そこで、BtoBデータプラットフォーム「シラレル」のアンケート機能を使ってディスプレイ広告の配信対象者の検討意向と商品理解に変化が出るか検証してみると、特に動画ではなかなか効果があることがわかったのです。
前回のあらすじ
- 営業が求めるリードとマーケターが求めるリードは異なる
- 営業が求めるリードは「すぐに、遅くとも四半期以内に商談化できる企業」
- BtoBマーケティングは数年越しでの商談化も射程に入るので、「ニーズが発生するまでにどれだけ知ってもらうか 」が勝負
- すぐに商談化できる企業を追うことは「自社と同じ製品カテゴリが今すぐ必要で業者のあてがない企業」だけを奪い合うことと同じ。しかし、実際にはすでに知っている業者から検索される。

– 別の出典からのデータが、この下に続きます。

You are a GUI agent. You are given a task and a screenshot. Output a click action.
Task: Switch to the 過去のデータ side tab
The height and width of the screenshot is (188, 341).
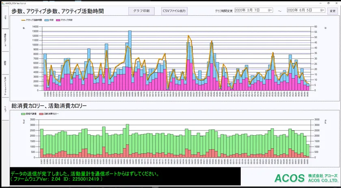click(x=5, y=40)
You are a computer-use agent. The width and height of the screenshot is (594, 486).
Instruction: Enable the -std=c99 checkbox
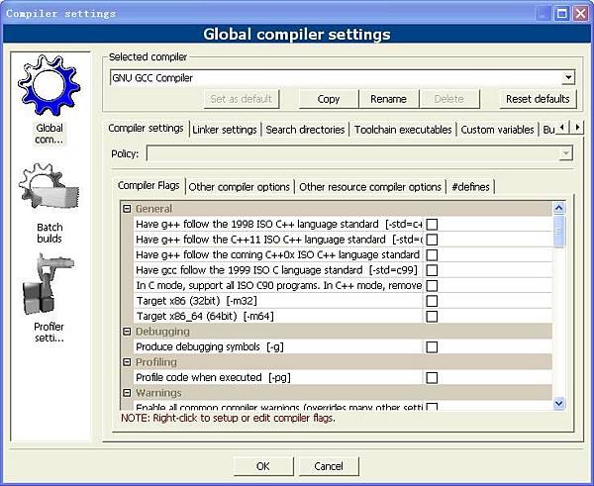[432, 270]
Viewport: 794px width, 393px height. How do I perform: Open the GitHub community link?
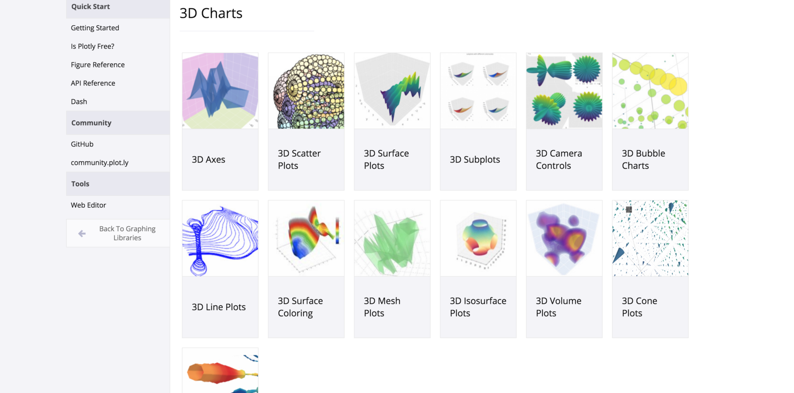pyautogui.click(x=82, y=144)
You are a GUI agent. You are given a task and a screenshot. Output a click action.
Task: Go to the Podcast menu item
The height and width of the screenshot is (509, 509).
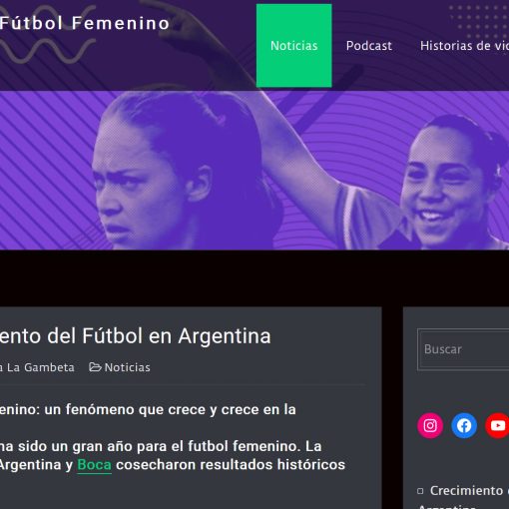tap(369, 46)
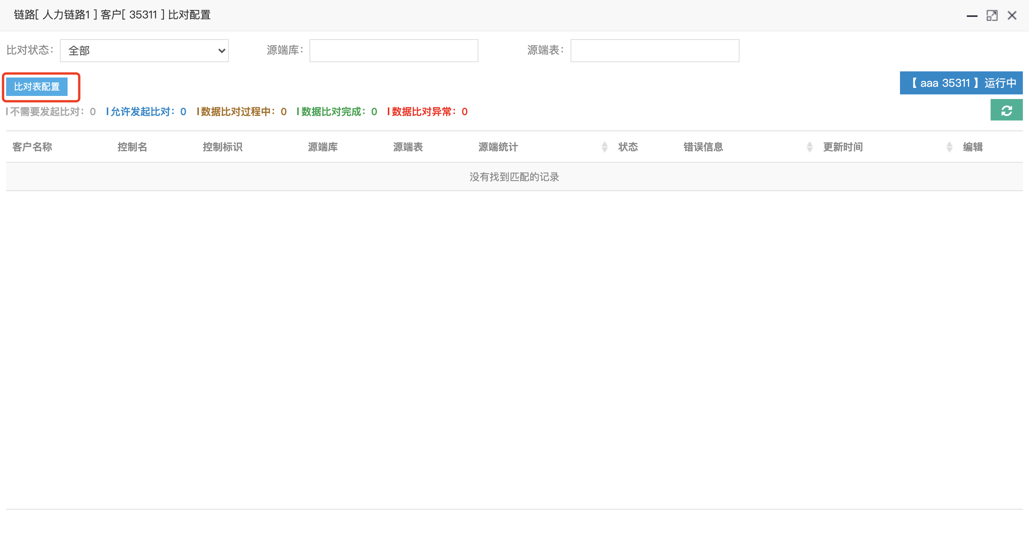Click the 客户名称 column header
1029x548 pixels.
[32, 147]
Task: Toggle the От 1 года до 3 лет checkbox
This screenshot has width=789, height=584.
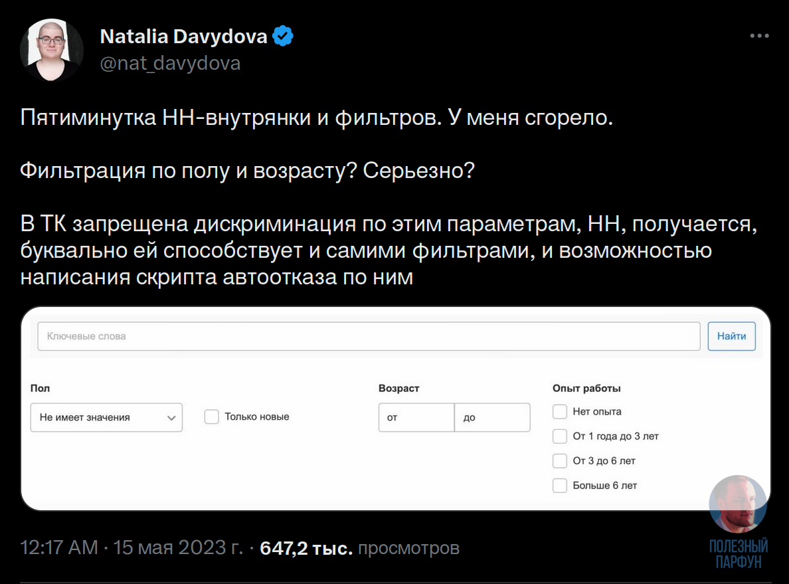Action: click(560, 437)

- 獲得件数とは別に、「自社の商品名を知ってもらうこと」、「自社商品にポジティブな印象を持ってもらうこと」を KPIに置き、まだ不必要なときから認知を向上すべき
- 認知・印象の向上にリスティング広告は不向き。TVCM、サイネージ広告、ディスプレイ広告などが向いている
- 認知・印象の向上施策は検証が難しく手がつけにくいが、測る方法はある
検証で配信した広告
売上1億円以上の企業に対して、動画、静止画の2パターンを配信しました。

※撮影・編集や出演者など、すべて自前で作成
アンケート内容
ディスプレイ広告を配信する傍らで、一定の確率で広告と同じ配信枠にアンケートを表示しています。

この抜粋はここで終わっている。